_WHAT THE TASK ASKS_: Output the data unchanged and complete, minus the images.

_TASK INPUTS_:
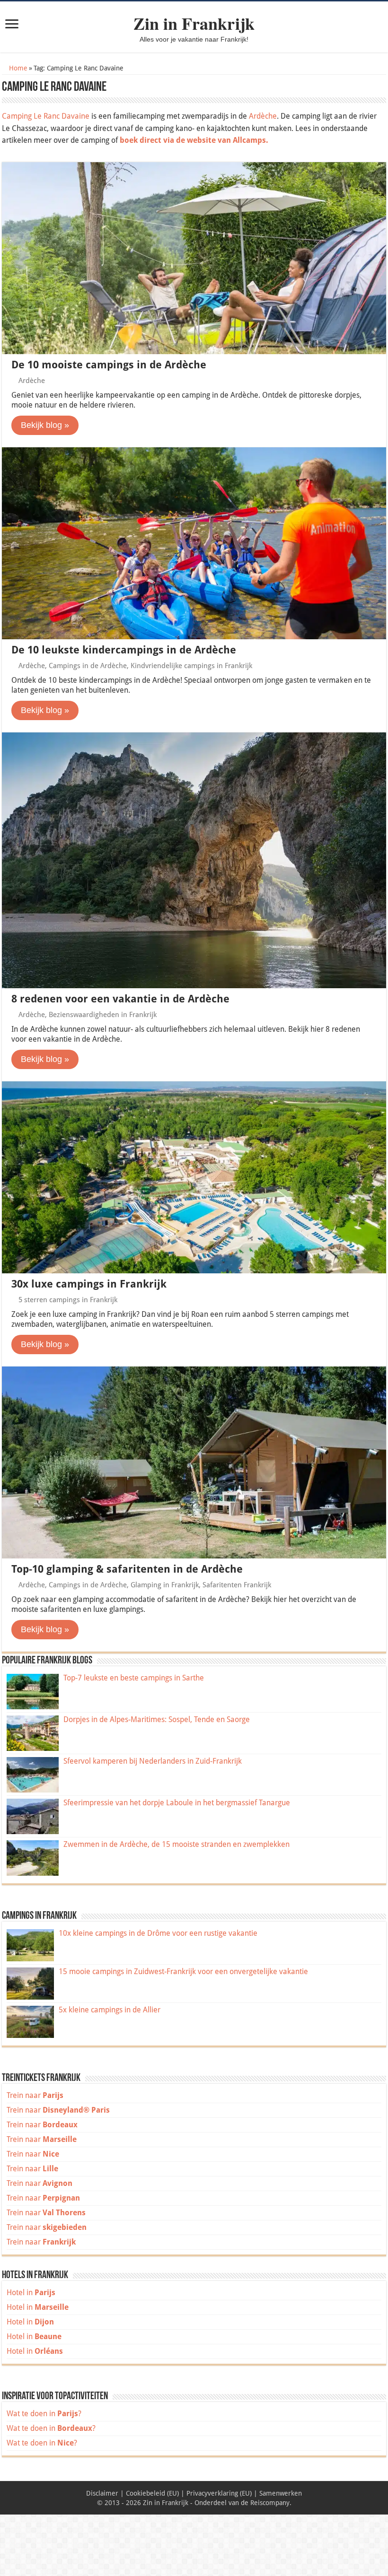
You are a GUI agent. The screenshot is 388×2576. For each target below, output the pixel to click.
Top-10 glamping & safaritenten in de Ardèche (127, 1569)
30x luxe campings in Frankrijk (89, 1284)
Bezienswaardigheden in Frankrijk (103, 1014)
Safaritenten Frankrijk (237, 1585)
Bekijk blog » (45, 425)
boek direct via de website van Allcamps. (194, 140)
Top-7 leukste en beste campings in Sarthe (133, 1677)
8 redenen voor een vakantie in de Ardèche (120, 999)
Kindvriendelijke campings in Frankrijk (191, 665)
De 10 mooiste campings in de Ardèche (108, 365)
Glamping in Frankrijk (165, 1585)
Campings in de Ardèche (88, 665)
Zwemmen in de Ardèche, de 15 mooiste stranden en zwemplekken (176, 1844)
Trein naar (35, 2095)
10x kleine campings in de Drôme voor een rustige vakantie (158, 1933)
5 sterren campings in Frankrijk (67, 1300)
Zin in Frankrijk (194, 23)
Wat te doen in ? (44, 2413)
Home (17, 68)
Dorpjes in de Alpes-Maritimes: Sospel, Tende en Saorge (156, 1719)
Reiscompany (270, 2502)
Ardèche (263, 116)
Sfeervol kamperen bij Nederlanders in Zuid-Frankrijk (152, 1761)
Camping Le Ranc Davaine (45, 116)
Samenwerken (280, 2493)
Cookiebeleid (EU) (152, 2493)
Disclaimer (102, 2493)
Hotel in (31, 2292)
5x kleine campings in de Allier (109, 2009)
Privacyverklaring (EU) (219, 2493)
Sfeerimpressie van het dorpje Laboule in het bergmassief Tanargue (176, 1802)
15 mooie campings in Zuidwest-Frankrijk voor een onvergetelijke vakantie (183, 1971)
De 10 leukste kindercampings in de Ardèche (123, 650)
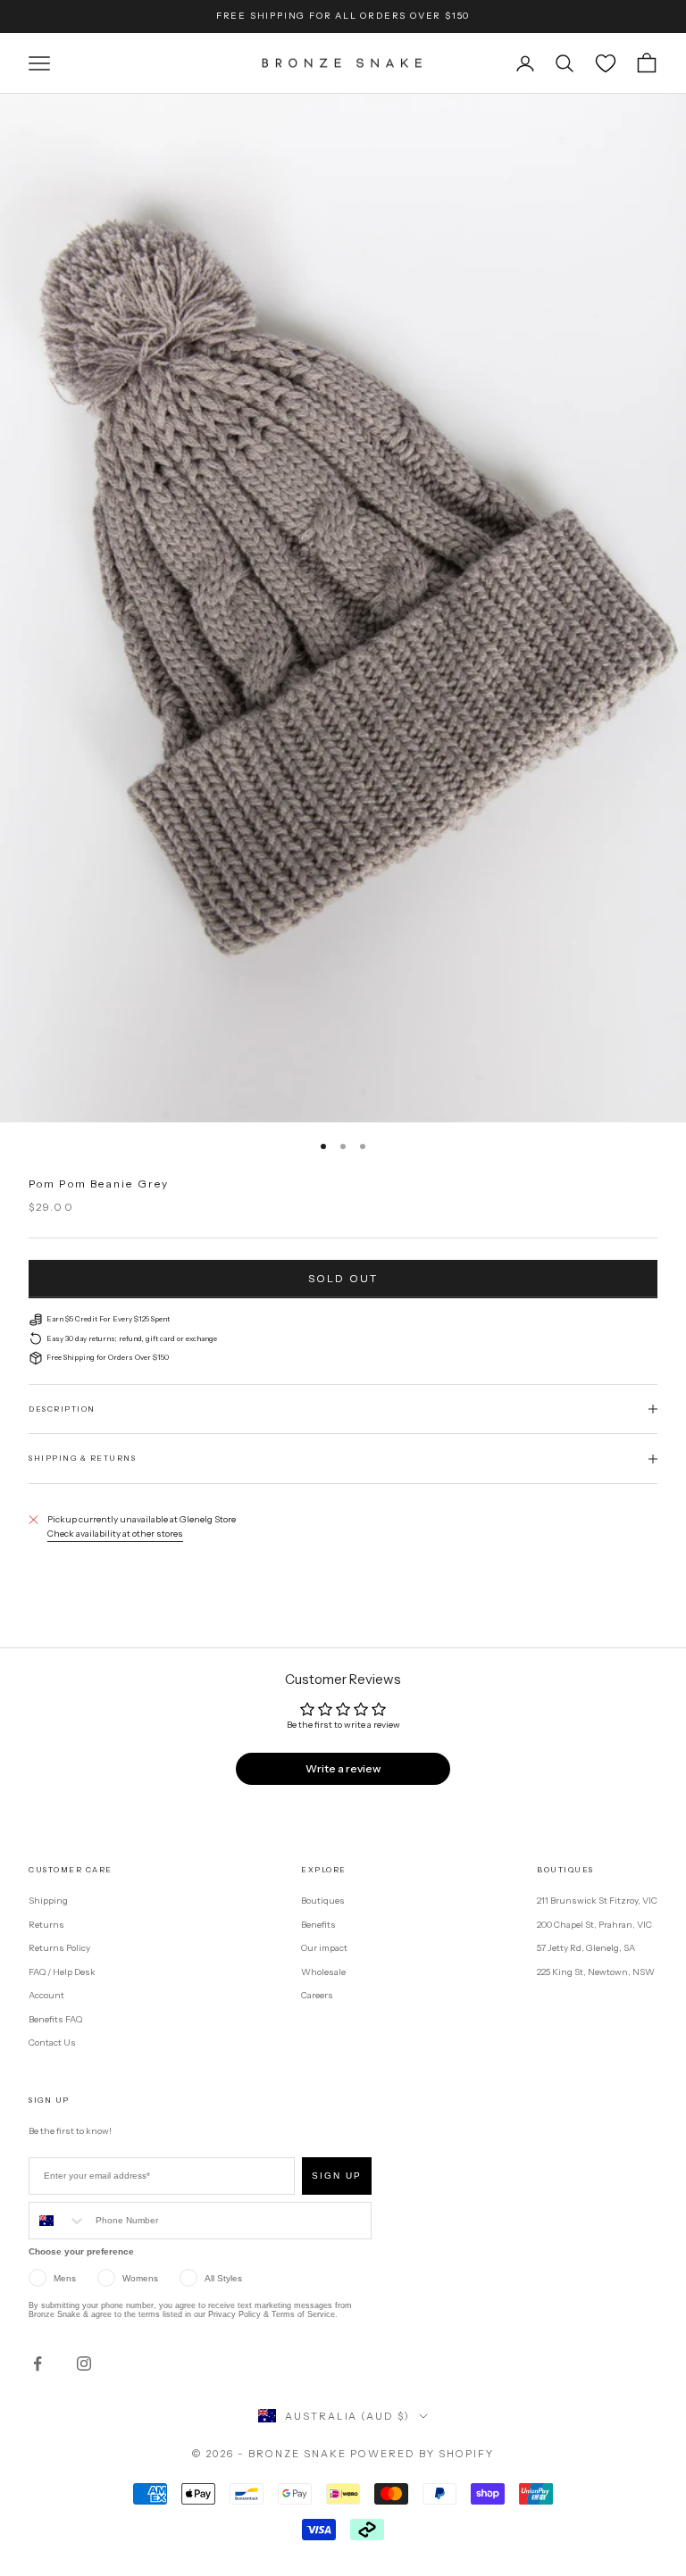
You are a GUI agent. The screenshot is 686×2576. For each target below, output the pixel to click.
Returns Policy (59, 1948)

_ANSWER TO THIS TASK_:
You are a GUI agent. The screenshot is 388×2576. For each target below, output the pixel to click.
Top-10 glamping & safaritenten in de Ardèche (127, 1569)
30x luxe campings in Frankrijk (89, 1284)
Bezienswaardigheden in Frankrijk (103, 1014)
Safaritenten Frankrijk (237, 1585)
Bekijk blog » (45, 425)
boek direct via de website van Allcamps. (194, 140)
Top-7 leukste en beste campings in Sarthe (133, 1677)
8 redenen voor een vakantie in de Ardèche (120, 999)
Kindvriendelijke campings in Frankrijk (191, 665)
De 10 mooiste campings in de Ardèche (108, 365)
Glamping in Frankrijk (165, 1585)
Campings in de Ardèche (88, 665)
Zwemmen in de Ardèche, de 15 mooiste stranden en zwemplekken (176, 1844)
Trein naar (35, 2095)
10x kleine campings in de Drôme voor een rustige vakantie (158, 1933)
5 sterren campings in Frankrijk (67, 1300)
Zin in Frankrijk (194, 23)
Wat te doen in ? (44, 2413)
Home (17, 68)
Dorpjes in de Alpes-Maritimes: Sospel, Tende en Saorge (156, 1719)
Reiscompany (270, 2502)
Ardèche (263, 116)
Sfeervol kamperen bij Nederlanders in Zuid-Frankrijk (152, 1761)
Camping Le Ranc Davaine (45, 116)
Samenwerken (280, 2493)
Cookiebeleid (EU) (152, 2493)
Disclaimer (102, 2493)
Hotel in (31, 2292)
5x kleine campings in de Allier (109, 2009)
Privacyverklaring (EU) (219, 2493)
Sfeerimpressie van het dorpje Laboule in het bergmassief Tanargue (176, 1802)
15 mooie campings in Zuidwest-Frankrijk voor een onvergetelijke vakantie (183, 1971)
De 10 leukste kindercampings in de Ardèche (123, 650)
You are a GUI agent. The screenshot is 686×2576. For each target below, output the pixel to click.
Returns Policy (59, 1948)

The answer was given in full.